Collected data entries
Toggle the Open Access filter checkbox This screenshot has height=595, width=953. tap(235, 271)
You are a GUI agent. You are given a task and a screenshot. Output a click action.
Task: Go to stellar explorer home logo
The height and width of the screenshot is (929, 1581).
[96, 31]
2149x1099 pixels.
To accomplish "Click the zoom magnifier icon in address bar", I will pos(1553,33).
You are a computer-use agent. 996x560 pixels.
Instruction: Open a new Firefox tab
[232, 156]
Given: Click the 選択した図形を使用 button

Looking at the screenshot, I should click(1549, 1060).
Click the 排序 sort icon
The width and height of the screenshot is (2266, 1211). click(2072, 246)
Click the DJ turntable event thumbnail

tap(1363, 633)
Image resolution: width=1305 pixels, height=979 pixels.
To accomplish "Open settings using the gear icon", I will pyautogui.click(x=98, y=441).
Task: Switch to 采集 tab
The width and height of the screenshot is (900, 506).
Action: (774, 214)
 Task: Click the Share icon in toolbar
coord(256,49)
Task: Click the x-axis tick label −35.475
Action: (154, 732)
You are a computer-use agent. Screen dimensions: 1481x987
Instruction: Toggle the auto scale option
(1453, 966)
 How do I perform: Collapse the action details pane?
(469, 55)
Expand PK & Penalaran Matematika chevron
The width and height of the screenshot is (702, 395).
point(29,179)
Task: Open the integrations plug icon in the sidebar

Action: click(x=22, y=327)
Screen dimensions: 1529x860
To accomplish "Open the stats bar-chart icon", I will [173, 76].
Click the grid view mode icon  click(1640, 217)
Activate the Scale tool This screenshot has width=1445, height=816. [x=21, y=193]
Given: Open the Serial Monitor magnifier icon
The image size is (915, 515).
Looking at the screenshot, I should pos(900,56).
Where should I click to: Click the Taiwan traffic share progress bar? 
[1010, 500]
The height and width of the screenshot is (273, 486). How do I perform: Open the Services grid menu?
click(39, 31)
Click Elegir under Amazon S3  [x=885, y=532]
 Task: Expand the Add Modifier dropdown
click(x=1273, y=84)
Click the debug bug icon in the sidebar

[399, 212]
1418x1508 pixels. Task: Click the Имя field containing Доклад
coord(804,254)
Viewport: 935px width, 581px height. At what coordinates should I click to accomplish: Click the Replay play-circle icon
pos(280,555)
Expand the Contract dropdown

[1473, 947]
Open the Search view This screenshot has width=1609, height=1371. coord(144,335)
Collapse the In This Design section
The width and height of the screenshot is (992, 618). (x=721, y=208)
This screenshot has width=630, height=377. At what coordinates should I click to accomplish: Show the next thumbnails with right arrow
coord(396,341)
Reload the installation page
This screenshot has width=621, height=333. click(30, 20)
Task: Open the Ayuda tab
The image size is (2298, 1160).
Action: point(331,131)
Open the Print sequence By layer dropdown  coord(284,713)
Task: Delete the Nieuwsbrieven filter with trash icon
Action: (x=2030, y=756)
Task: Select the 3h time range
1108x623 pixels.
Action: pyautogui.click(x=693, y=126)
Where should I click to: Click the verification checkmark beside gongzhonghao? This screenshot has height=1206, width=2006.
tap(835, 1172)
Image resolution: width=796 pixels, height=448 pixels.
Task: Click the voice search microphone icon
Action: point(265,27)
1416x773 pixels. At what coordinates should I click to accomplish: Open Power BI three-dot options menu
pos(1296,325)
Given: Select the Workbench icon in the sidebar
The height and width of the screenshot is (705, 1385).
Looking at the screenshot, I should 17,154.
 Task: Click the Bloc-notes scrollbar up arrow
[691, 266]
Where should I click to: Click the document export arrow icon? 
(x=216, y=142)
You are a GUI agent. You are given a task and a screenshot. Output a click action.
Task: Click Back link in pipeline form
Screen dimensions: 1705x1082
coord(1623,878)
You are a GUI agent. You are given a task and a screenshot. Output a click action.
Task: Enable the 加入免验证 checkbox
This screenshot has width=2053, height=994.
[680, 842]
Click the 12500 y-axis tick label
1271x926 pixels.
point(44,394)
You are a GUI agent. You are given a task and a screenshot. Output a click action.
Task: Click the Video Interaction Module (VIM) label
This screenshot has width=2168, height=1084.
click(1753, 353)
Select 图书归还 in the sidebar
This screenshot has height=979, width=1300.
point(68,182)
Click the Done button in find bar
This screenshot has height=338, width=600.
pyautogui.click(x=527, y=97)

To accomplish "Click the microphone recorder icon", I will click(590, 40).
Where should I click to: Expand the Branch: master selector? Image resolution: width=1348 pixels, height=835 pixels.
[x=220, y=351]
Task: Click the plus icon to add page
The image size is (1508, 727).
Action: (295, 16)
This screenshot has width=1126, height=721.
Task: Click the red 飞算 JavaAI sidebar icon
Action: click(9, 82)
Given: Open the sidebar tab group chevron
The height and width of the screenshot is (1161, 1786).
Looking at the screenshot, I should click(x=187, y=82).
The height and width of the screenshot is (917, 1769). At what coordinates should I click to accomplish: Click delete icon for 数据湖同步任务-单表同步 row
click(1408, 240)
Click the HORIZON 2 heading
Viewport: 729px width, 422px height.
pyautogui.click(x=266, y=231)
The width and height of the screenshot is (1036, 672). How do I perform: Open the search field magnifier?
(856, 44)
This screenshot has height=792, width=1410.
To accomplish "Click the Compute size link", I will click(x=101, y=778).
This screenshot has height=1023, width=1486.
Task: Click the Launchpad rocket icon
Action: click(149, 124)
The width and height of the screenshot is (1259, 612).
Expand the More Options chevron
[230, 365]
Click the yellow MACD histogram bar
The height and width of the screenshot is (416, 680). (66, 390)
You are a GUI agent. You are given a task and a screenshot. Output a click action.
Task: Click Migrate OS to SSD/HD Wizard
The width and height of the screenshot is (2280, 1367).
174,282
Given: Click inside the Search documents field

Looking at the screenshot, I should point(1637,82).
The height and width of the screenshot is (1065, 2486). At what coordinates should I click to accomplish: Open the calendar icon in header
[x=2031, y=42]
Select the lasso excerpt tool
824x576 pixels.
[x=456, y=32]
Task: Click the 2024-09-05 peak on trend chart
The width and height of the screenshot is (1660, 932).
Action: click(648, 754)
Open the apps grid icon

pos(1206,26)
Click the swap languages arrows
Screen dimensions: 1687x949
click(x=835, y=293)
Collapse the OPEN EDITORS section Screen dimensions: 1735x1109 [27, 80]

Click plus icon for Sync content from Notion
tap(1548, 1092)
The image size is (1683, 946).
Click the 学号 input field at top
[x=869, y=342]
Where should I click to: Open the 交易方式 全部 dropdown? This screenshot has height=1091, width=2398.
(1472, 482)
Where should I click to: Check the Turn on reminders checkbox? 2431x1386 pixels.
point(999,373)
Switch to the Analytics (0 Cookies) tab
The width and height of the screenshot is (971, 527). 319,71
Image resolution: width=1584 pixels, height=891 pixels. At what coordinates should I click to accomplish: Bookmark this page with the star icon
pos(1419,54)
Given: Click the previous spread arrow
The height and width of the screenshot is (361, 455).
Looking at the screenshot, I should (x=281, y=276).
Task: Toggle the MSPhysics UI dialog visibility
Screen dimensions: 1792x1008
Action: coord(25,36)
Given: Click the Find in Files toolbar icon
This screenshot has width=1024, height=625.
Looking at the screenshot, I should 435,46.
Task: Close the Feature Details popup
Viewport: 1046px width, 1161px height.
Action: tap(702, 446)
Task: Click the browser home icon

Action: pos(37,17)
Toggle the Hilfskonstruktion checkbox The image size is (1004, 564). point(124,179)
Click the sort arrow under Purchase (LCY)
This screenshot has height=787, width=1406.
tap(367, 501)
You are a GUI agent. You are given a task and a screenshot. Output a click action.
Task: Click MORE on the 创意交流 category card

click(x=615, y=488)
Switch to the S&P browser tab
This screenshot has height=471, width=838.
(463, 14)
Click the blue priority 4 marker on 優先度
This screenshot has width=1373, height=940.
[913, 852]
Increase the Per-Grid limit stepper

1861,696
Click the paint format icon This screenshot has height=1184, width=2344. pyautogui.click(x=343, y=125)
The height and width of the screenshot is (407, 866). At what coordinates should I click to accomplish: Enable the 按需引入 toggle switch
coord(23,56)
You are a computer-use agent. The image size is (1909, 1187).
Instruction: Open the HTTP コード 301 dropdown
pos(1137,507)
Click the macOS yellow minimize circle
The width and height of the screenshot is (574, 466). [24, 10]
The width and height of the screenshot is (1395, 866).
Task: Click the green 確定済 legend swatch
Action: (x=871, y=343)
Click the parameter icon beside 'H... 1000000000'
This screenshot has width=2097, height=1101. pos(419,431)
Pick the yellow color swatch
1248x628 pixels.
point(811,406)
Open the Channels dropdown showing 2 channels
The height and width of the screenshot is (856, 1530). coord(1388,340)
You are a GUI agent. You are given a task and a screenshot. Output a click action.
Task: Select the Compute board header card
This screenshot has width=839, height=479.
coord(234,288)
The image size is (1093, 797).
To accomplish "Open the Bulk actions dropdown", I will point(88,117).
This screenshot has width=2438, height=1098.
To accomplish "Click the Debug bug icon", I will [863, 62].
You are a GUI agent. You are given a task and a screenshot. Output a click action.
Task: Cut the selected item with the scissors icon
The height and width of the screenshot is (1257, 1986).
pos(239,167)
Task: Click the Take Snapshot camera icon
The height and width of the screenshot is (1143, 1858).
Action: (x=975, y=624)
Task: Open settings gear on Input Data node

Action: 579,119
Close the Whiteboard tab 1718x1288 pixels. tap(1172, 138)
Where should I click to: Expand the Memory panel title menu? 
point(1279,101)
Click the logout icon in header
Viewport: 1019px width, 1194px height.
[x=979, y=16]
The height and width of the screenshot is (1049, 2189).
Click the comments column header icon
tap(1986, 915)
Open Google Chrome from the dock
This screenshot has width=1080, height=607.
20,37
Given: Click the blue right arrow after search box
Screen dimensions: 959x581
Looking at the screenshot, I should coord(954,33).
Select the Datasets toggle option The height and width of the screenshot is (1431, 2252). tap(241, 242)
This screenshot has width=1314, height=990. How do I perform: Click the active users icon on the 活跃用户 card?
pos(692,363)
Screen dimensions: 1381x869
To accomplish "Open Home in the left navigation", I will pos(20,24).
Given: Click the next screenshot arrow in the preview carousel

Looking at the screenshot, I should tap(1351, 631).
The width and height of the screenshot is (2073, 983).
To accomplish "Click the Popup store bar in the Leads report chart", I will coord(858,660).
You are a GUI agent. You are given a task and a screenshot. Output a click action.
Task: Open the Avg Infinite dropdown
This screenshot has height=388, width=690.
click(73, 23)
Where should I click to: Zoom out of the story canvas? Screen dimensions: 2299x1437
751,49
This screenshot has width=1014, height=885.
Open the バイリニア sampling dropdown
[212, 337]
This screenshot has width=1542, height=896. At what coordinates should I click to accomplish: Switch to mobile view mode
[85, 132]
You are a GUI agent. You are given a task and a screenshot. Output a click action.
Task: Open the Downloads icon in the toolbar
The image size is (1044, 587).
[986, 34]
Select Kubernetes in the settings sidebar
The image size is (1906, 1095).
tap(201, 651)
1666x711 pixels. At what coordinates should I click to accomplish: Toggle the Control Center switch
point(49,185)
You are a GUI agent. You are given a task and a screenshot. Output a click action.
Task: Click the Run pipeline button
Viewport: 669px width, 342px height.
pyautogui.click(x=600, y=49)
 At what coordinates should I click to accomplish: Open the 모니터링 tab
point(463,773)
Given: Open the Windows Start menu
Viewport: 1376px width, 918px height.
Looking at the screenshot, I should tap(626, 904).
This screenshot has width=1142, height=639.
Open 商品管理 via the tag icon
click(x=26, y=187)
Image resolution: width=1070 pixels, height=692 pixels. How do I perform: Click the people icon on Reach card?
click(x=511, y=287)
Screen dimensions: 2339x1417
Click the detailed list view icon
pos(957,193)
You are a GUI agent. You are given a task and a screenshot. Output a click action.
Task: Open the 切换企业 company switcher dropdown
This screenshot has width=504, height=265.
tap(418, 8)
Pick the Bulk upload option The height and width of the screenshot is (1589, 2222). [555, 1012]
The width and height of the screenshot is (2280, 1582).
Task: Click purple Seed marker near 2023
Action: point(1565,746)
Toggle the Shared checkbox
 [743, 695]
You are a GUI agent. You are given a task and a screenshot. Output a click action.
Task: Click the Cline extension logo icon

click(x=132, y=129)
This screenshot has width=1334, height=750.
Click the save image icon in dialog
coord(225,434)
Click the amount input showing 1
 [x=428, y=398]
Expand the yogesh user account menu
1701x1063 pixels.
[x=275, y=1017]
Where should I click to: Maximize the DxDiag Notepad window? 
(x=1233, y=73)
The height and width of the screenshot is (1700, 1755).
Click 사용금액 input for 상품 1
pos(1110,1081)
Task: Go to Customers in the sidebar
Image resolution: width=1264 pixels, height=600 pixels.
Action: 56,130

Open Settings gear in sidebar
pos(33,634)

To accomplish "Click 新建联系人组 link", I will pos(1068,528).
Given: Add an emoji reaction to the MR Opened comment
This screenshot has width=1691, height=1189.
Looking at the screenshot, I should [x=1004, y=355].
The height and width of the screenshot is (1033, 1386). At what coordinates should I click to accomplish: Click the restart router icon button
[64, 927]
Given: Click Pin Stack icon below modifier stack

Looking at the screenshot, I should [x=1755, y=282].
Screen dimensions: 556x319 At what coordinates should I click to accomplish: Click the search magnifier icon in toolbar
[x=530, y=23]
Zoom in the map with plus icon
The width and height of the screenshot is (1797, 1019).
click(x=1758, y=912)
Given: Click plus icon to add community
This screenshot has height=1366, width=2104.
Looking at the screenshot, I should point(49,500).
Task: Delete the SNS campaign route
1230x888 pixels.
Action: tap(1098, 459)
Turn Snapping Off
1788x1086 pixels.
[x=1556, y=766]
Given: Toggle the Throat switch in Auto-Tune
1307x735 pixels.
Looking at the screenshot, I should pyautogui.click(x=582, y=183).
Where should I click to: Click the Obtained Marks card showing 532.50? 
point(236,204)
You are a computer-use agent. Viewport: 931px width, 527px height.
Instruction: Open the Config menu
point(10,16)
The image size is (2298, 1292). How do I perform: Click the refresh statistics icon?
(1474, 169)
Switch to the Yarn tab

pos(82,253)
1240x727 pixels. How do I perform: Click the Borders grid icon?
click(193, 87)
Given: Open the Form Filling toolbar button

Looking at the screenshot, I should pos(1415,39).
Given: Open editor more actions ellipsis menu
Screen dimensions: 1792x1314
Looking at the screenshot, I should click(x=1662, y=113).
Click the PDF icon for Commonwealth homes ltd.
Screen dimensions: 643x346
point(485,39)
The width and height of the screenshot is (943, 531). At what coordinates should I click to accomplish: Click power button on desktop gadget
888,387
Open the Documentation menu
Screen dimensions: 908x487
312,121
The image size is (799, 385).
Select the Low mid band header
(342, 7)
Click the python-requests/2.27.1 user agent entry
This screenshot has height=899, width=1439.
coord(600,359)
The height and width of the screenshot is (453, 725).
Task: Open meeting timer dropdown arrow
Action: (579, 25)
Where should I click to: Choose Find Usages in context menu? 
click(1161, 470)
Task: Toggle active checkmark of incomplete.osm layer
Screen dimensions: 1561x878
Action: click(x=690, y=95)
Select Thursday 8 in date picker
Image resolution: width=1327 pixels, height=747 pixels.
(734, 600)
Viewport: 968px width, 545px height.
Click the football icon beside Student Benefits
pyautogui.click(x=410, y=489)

- **What you have to do**:
Identify the lines of the entries containing the string "chart". Copy each such line.

- **Solution for this problem**:
To accomplish "Open the stats bar-chart icon", I will [173, 76].
Task: Click the 2024-09-05 peak on trend chart
To accomplish "Click the Popup store bar in the Leads report chart", I will coord(858,660).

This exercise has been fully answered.